Sebelum muncul inovasi VVM, data menunjukkan bahwa setiap tahun dari sekitar 3,5 milyar dosis vaksin program imunisasi dunia dengan anggaran 150 juta US dolar terdapat 1 milyar dosis yang dibuang. Artinya lebih dari seperempat dosis vaksin program imunisasi dunia dibuang setiap tahunnya.
Hal inilah yang melatarbelakangi penggunaan VVM sebagai pemantau stabilitas vaksin dari suhu di sekitarnya sehingga stabilitas vaksin dapat diketahui dengan jelas tanpa mengira-ngira. Penggunaan VVM terbukti dapat menurunkan jumlah dosis vaksin yang dibuang sehingga menghemat biaya.
Sejarah penggunaan VVM
Sejarah Penggunaan VVM
VVM saat ini sudah digunakan secara masif dalam sediaan vaksin. Sebelumnya teknologi ini telah diuji coba secara luas pada 12 negara berkembang selama lebih dari 15 tahun.
Pada tahun 1995 VVM digunakan pada vaksin polio di beberapa provinsi negara Tanzania dan Vietnam, hasilnya terjadi pengurangan angka pembuangan vaksin. Selanjutnya pada 1996 VVM kembali digunakan pada vaksin polio sumbangan UNICEF untuk beberapa negara dilanjutkan dengan penggunaan pada vaksin campak yang merupakan vaksin sensitif kedua setelah polio.
Pemakaian VVM terus diperluas hingga vaksin DPT, TT, dan Hepatitis B. Hasilnya menunjukkan kinerja baik sehingga pada Mei 1996 terbit ketentuan baru bahwa vaksin polio (OPV), DPT, DT, TT, dan Hepatitis B yang memakai VVM selama tanda pada komponen menunjukkan bahwa vaksin masih dapat digunakan maka vaksin tersebut tidak perlu dibuang dan dapat disimpan pada suhu 0-8 derajat celcius.

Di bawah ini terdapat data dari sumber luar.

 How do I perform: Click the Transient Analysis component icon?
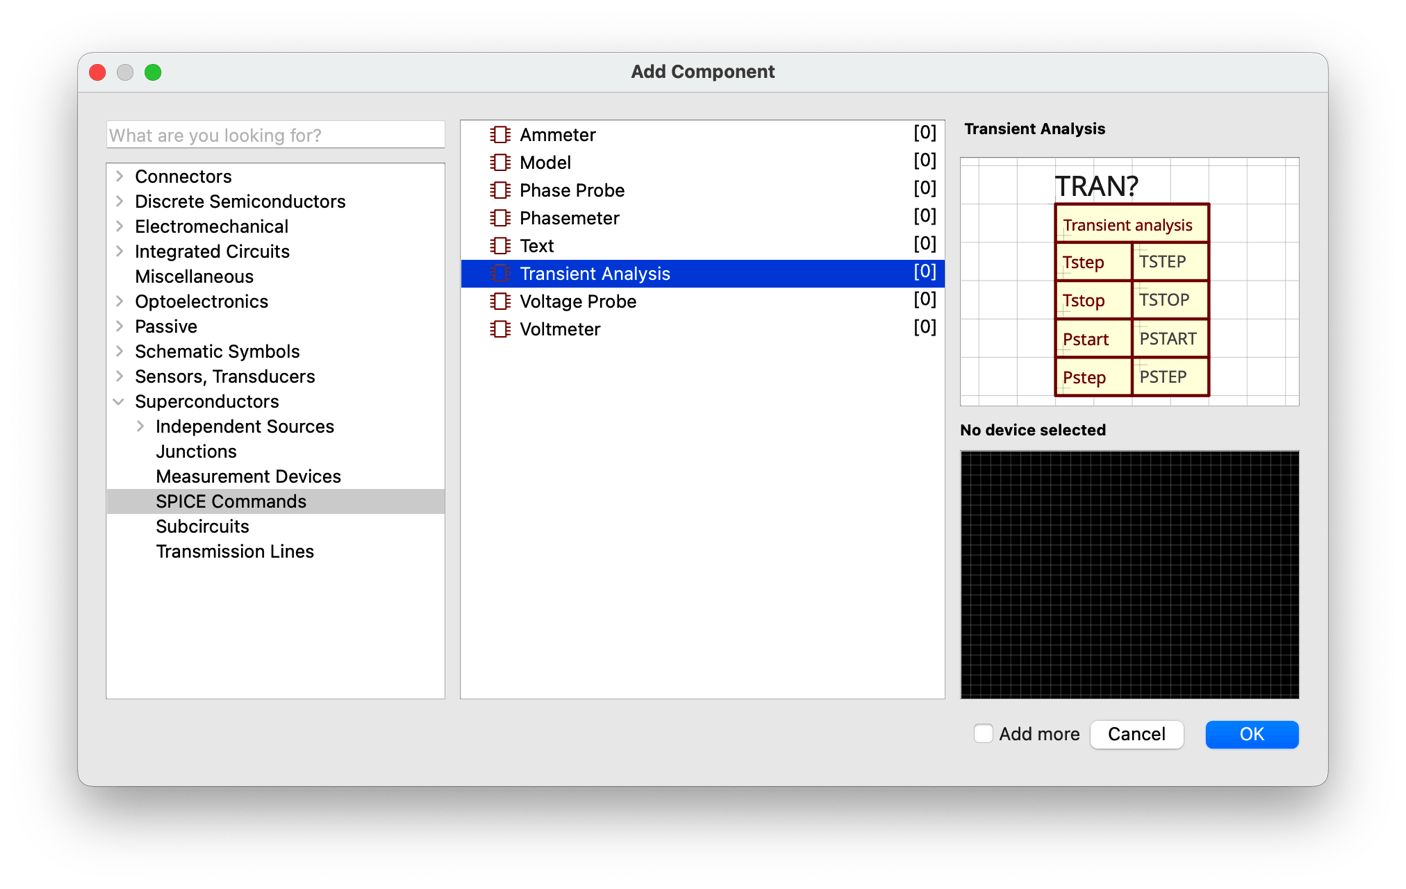(x=500, y=274)
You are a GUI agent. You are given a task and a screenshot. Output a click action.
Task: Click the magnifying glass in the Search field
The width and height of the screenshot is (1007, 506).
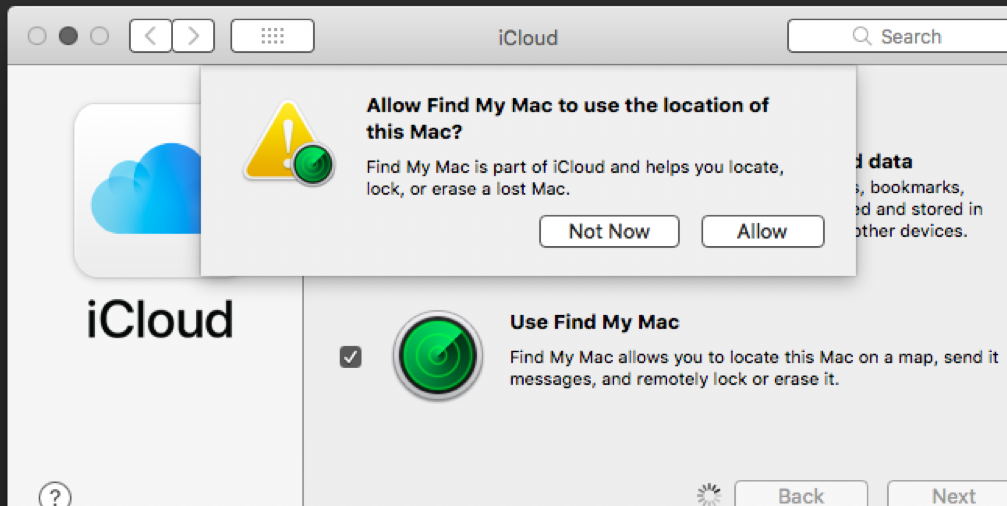(861, 37)
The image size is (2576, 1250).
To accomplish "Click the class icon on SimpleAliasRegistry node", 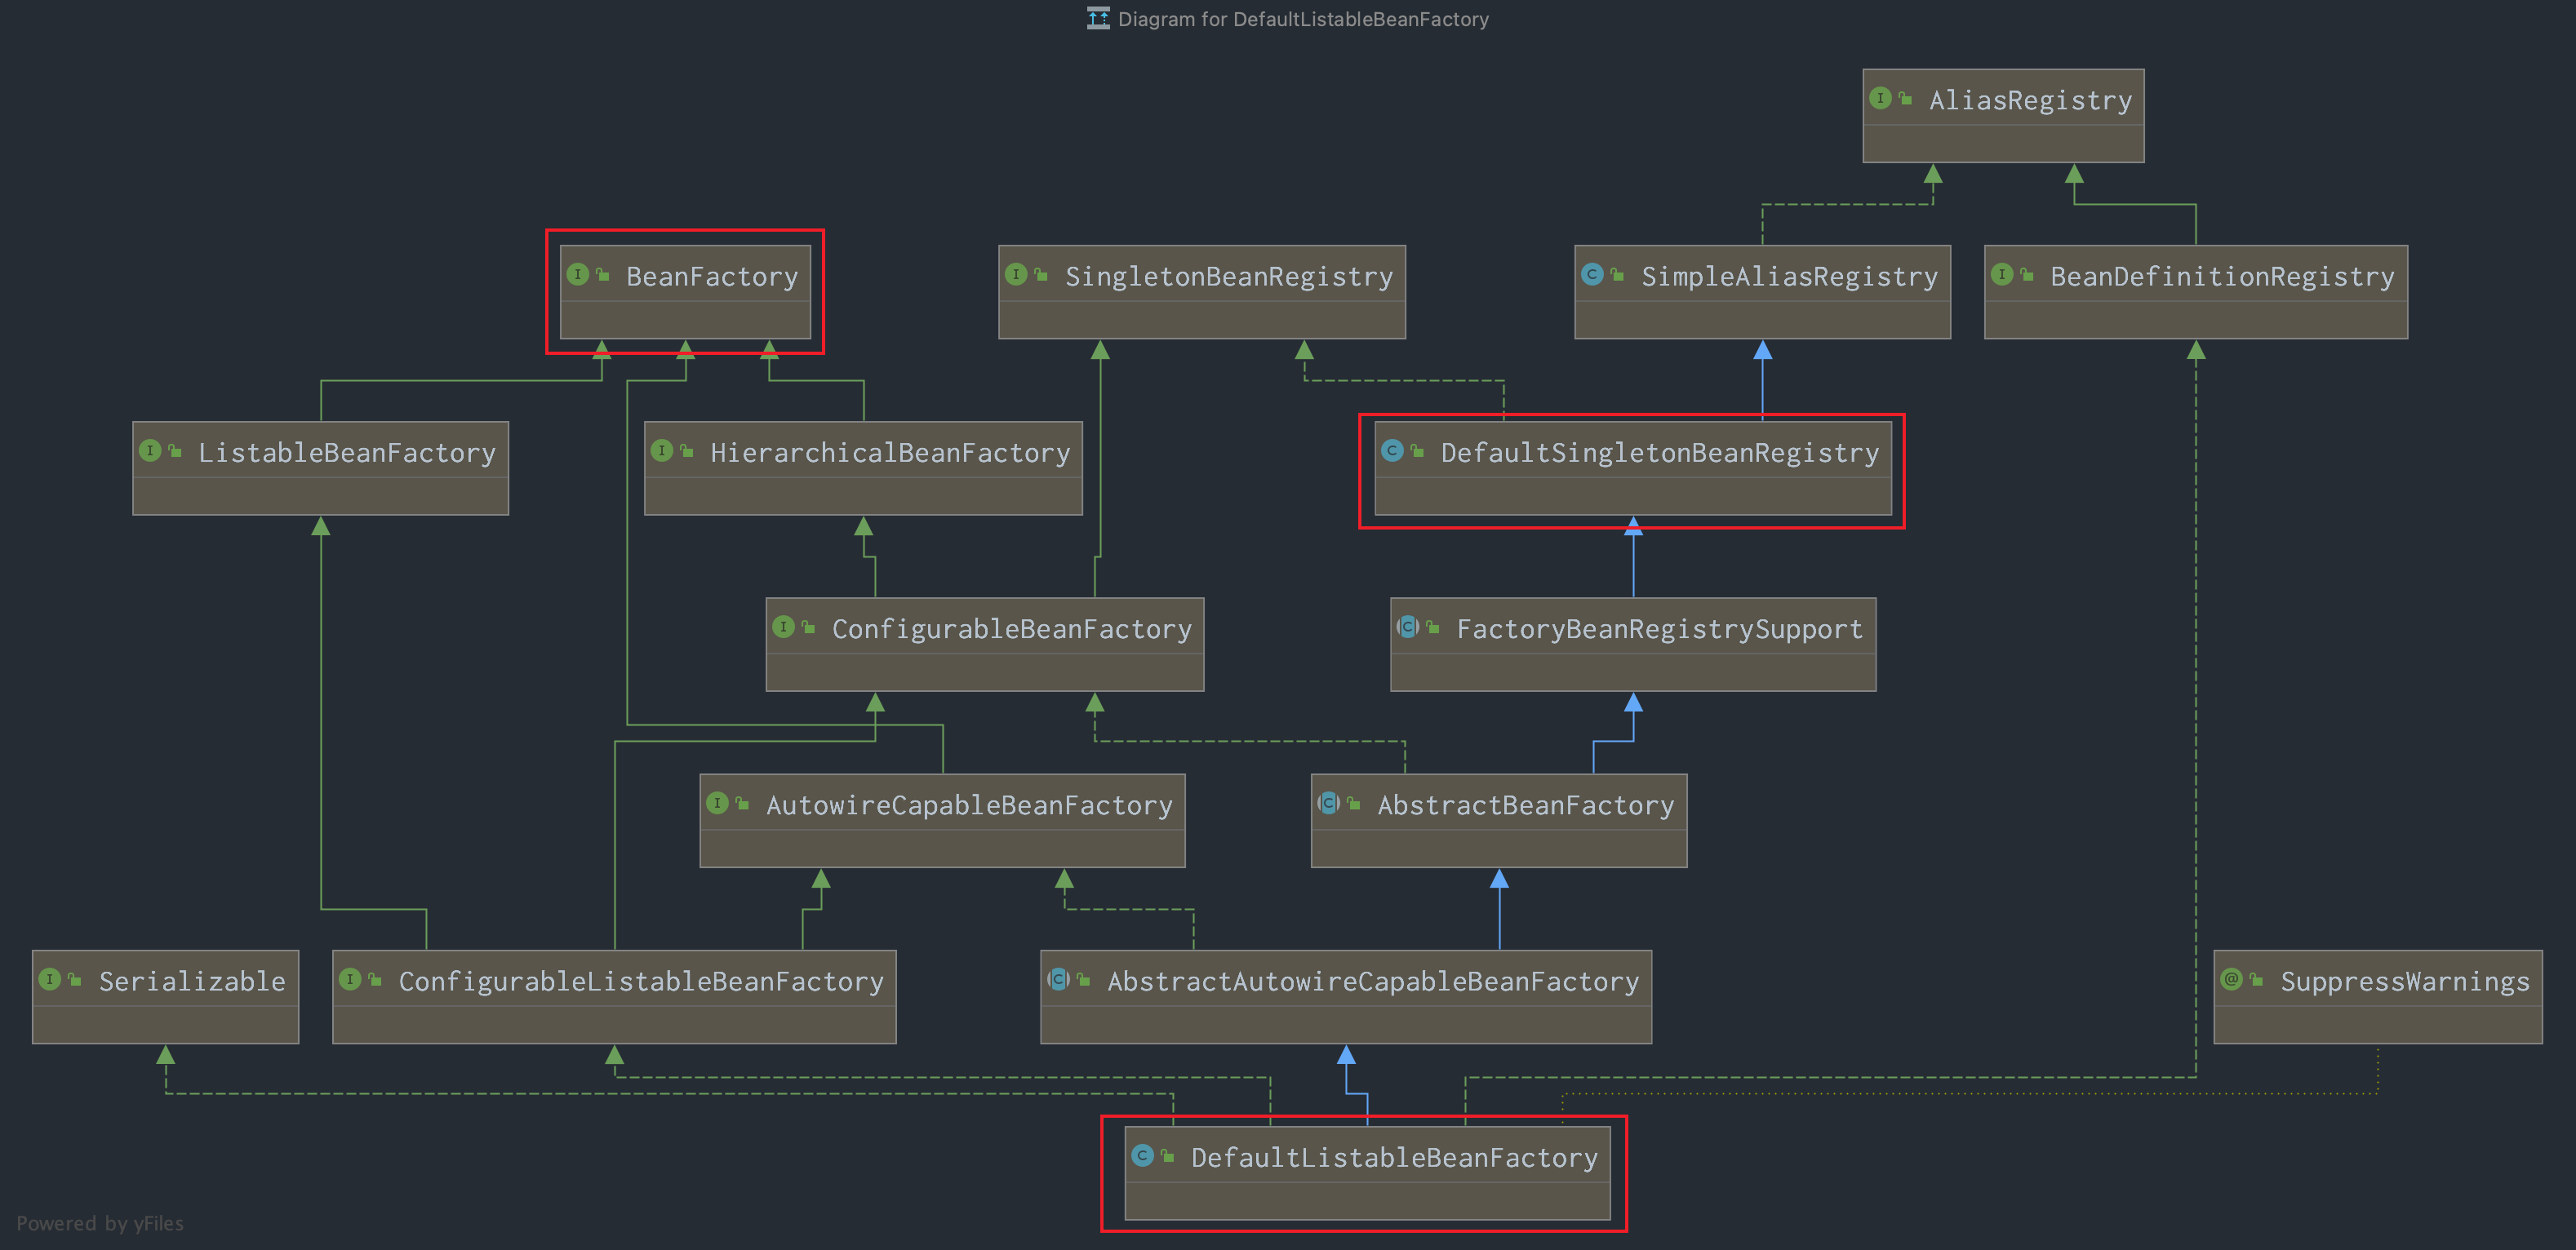I will 1592,274.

Hal ini berlaku hingga kadaluarsa vaksin tersebut. Ketentuan baru ini diperkirakan menurunkan 30% angka pembuangan vaksin dan menghemat anggaran hingga 30 juta US dolar.
Fungsi dan cara kerja VVM
Fungsi dan Cara Kerja VVM
Label VVM bekerja setelah ditempelkan pada vaksin.
Lokasi penempelan untuk vaksin cair yaitu di atas lapisan label khusus pada bagian badan sementara untuk vaksin freeze dried diletakkan di bagian atas tutup atau pada leher ampul. VVM tersusun dari material yang sensitif terhadap paparan panas secara kumulatif berlebihan, karakteristiknya berbeda untuk setiap jenis vaksin.

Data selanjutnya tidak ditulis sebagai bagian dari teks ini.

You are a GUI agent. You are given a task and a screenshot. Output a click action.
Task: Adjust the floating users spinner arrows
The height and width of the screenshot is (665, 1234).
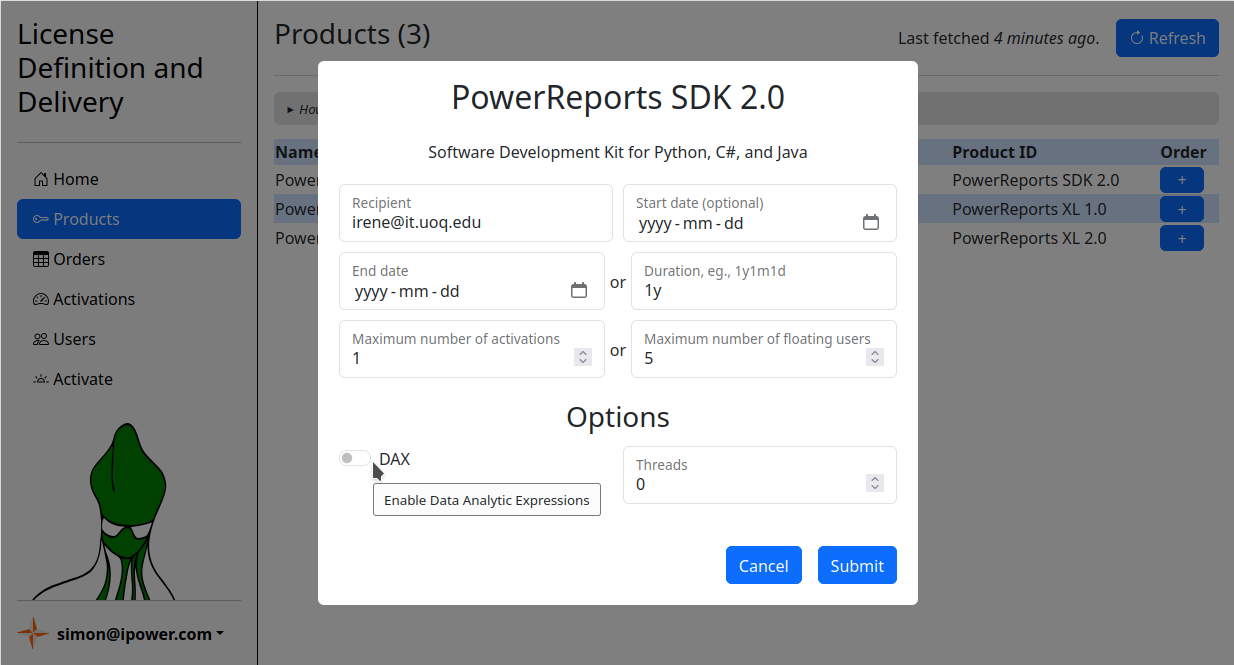coord(875,357)
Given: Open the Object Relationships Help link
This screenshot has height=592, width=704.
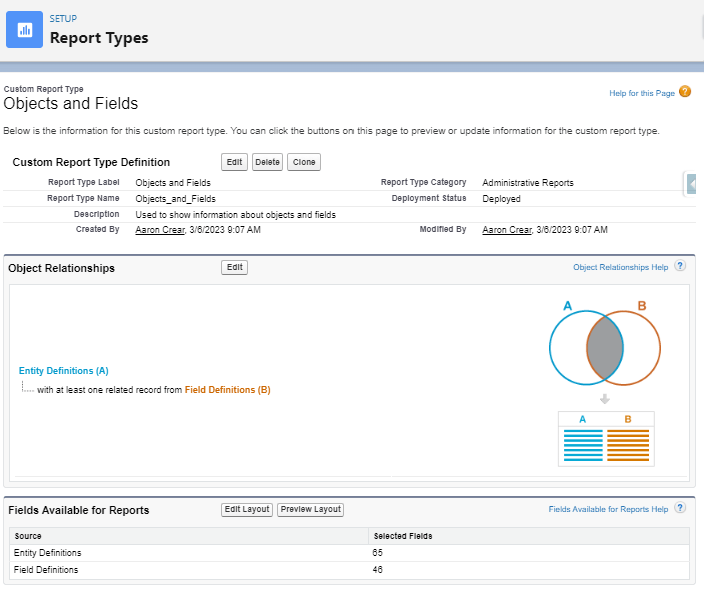Looking at the screenshot, I should [620, 268].
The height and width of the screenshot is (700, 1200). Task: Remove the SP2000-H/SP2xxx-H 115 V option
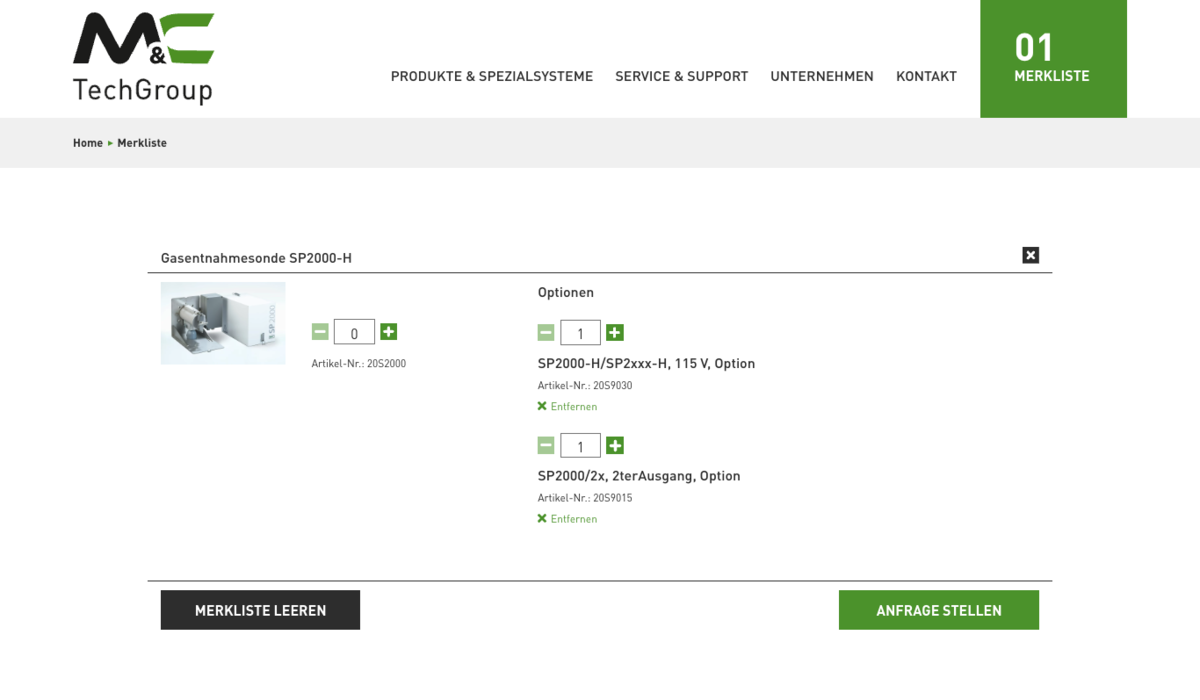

Adapun bagian label, terdiri dari gambar lingkaran berwarna yang pada bagian tengahnya berisi gambar segiempat berwarna putih yang lebih terang dibandingkan warna lingkarang di sekitarnya.
Kondisi stabilitas obat ditunjukkan oleh terjadinya perubahan warna pada bagian segi empat yang diakibatkan oleh paparan suhu tinggi. Paparan ini menurunkan potensi vaksin sehingga pada kondisi tertentu harus dibuang karena tidak layak digunakan.

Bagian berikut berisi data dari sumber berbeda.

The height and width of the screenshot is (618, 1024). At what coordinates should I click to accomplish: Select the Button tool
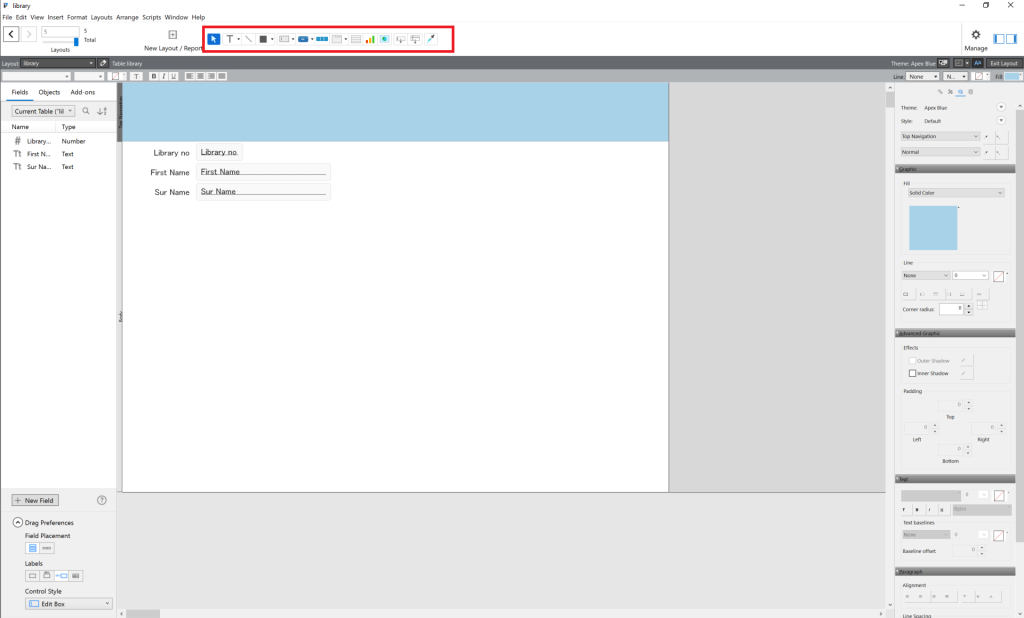(303, 39)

Semakin rendah paparan suhu tinggi pada vaksin maka semakin lambat proses perubahan warna, sebaliknya semakin tinggi paaran suhu maka semakin cepat perubahan warna terjadi.
Berikut ini merupakan petunjuk pembacaan kondisi vaksin melalui keadaan VVM:
- Kondisi A : warna segi empat lebih terang dari warna gelap di sekelilingnya (warna lingkaran) menunjukkan vaksin dapat digunakan
- Kondisi B : Warna segi empat sudah mulai berwarna gelap namun masih lebih terang dari warna gelap di sekelilingnya menunjukkan vaksin harus segera digunakan dengan catatn kondisi vaksin belum kadaluarsa.
- Kondisi C : warna segi empat sama dengan warna gelap di sekelilingnya menunjukkan bahwa vaksin tidak boleh digunakan.
- Kondisi D : warna segi empat lebih gelap dibanding dari warna gelap disekelilingnya menunjukkan vaksin tidak boleh digunakan.
Maka dapat disimpulkan vaksin dapat digunakan selama label VVM berada pada kondisi A dan B. Adapun untuk vaksin yang tidak habis pada pelayanan statis di fasilitas pelayanan kesehatan maka dapat digunakn untuk pelayanan hari berikutnya dengan syarat belum kadaluarsa, tidak terendam air, sterilitas terjamin, disimpan dalam suhu 2 hingga 8 derajat celcius, dan label VVM dalam kondisi A atau B.